Zographeion College (Ζωγράφεια Διδασκαλεία) was a Greek educational institution that operated from 1873 to 1891 in the village of Qestorat, Ottoman Empire, in modern southern Albania. It was named after its sponsor Christakis Zografos. In the 18 years of its existence, it provided 400 teachers to the Greek schools of Epirus as well as to the rest of the Greek world.

==Background==
The initiative was undertaken by the benefactor and native of Qestorat, Christakis Zografos. Zografos was at that time a distinguished businessman in the Ottoman capital, Istanbul, and sponsored the erection of various cultural and educational institutions of the local Greek communities, such as the Zographeion Lyceum in the Ottoman capital. In 1869 he founded a primary Greek school in his hometown.

==Institutions==
The Zographeion College was established at 1873 and aimed at training teachers for the Greek schools of the wider region. The teacher's school was built next to the existing kindergarten, primary, secondary and female schools, which formed altogether an imposing structure. Most of the teachers of the Zographeion were graduates of notable Greek schools, like the Zosimaia School in Ioannina and the Phanar Greek Orthodox College in Istanbul (Constantinople).

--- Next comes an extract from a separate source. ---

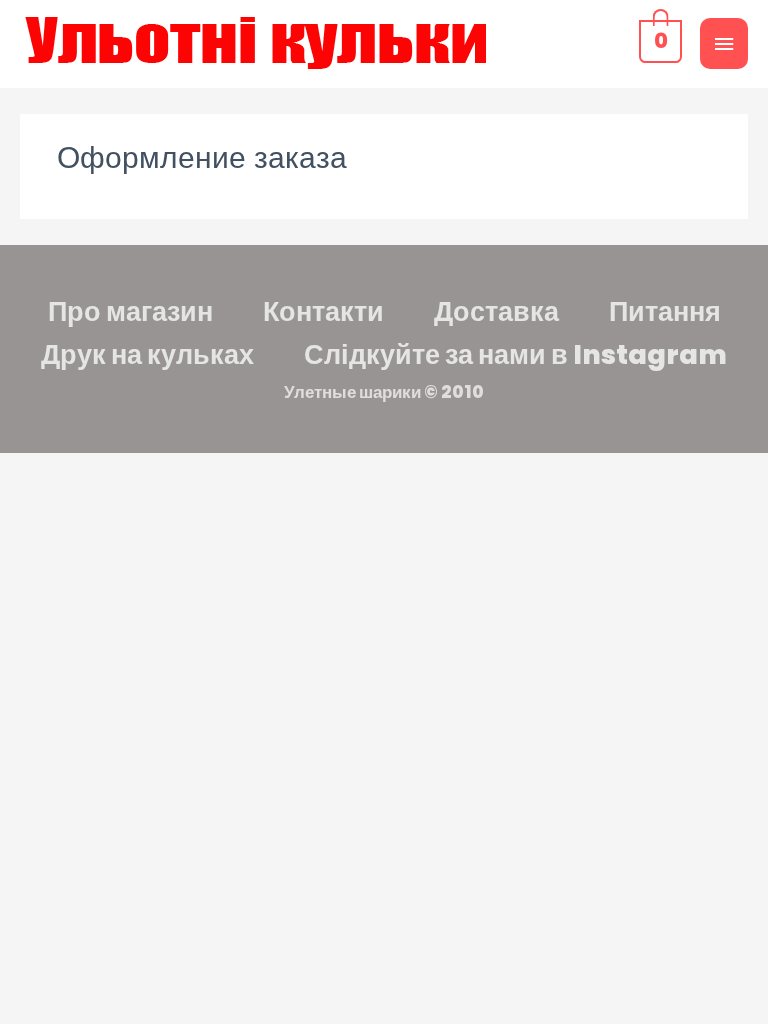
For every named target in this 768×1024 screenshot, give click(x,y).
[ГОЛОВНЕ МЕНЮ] (724, 43)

The main goal of the institution was to provide national and religious education to the personnel that would teach to the Greek schools of the region. Moreover, Zografos provided on annual base scholarships to 60 assiduous students, 30 females and 30 males, with complete coverage of their living costs.

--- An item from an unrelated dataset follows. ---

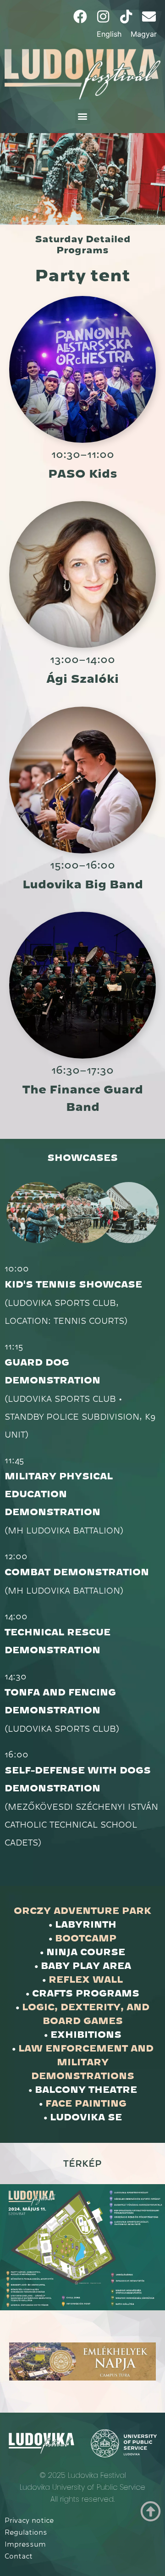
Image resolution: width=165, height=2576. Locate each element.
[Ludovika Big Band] (82, 780)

==Disagreements and end of operation==
The College was a field of Greek-Albanian cultural conflict: on the one hand, Christakis Zografos, founder and supporter of the area's Greek character and the spread of Greek education and on the other hand, Koto Hoxhi, figure of the Albanian National Awakening and some local pro-Albanian circles in Ottoman administration. The latter side, supported Albanian education and launched accusations against the Zographeion, claiming that the teaching stuff was fostering anti-Ottoman rebellious activities. On the other hand, the local Greek consulate and the Orthodox Bishop of Gjirokaster supported the educational activities of the College. Finally after intervention from Zographos the Ottoman authorities allowed the institution to continue its operation.

Disagreements emerged when the newly installed Orthodox Bishop of Gjirokaster, Kosmas, accused the teaching stuff of the Zographeion to the Ottoman authorities, of being incapable to provide high level education and of anti-Ottoman activity. As a result of this situation, the Ottoman authorities closed the institution in 1891, while the death of Zografos in 1897 marked the definite end of this initiative.

Until the collapse of the Socialist Republic of Albania (1945–1989), Zografos was the subject of negative propaganda in Albanian historiography, presented as enemy of the Albania nation, while people that bore the name Zografos were persecuted by the Socialist regime. However, today this situation has changed and the College facilities have been renovated and reopened as a museum.